• _Task directions_
Each line from the one containing "The width and height of the screenshot is (895, 644)." through the final line of the data below must be repeated exactly.

[Dataset entries]
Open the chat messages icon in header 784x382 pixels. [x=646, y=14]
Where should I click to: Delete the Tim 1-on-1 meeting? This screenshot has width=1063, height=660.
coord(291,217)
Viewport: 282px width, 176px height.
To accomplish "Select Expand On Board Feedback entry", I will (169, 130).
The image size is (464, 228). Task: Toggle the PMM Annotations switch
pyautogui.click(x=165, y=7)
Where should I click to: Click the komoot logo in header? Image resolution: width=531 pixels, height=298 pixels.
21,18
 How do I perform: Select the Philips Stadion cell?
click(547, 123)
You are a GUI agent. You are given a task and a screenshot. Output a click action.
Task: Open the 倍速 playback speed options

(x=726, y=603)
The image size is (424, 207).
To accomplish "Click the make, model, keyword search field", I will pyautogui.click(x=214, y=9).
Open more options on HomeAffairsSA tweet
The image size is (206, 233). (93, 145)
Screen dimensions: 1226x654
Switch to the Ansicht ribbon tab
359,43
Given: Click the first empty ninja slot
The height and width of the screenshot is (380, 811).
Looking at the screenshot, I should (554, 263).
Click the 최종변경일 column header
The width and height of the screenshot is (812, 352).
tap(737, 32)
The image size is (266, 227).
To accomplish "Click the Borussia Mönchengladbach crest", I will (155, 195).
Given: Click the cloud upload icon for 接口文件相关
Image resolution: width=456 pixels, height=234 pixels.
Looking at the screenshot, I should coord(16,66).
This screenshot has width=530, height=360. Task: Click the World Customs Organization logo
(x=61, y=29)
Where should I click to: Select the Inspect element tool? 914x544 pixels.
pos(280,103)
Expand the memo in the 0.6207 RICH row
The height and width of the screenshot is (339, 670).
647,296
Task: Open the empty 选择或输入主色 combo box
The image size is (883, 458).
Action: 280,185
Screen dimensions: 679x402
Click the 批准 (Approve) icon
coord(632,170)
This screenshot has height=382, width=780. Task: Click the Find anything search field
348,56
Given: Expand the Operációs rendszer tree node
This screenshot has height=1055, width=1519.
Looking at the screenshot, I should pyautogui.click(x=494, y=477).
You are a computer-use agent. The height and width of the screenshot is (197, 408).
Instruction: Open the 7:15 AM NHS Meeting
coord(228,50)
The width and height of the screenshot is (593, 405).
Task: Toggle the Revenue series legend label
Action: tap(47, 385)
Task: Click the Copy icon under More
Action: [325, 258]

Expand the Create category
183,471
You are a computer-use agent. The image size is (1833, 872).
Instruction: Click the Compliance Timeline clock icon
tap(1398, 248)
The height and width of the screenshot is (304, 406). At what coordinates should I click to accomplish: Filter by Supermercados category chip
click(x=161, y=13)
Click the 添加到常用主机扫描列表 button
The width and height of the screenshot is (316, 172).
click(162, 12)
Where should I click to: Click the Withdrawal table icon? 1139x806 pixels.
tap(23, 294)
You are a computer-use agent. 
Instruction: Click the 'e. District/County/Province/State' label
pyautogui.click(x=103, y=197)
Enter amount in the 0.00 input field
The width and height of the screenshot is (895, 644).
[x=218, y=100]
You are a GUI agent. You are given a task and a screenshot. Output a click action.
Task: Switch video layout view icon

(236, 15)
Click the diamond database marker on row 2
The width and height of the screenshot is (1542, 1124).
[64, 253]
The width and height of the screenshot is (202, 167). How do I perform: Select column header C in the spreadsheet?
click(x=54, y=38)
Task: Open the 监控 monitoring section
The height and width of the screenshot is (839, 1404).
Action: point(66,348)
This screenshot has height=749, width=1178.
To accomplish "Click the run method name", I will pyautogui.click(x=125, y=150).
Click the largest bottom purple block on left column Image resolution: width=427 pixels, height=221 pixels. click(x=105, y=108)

• _Written response_
The width and height of the screenshot is (895, 644).
[x=218, y=100]
You are a GUI agent. You are given a task and a screenshot. Output a click action.
Task: Switch video layout view icon

(236, 15)
Click the diamond database marker on row 2
The width and height of the screenshot is (1542, 1124).
[64, 253]
The width and height of the screenshot is (202, 167). How do I perform: Select column header C in the spreadsheet?
click(x=54, y=38)
Task: Open the 监控 monitoring section
The height and width of the screenshot is (839, 1404).
Action: point(66,348)
This screenshot has height=749, width=1178.
To accomplish "Click the run method name", I will pyautogui.click(x=125, y=150).
Click the largest bottom purple block on left column Image resolution: width=427 pixels, height=221 pixels. click(x=105, y=108)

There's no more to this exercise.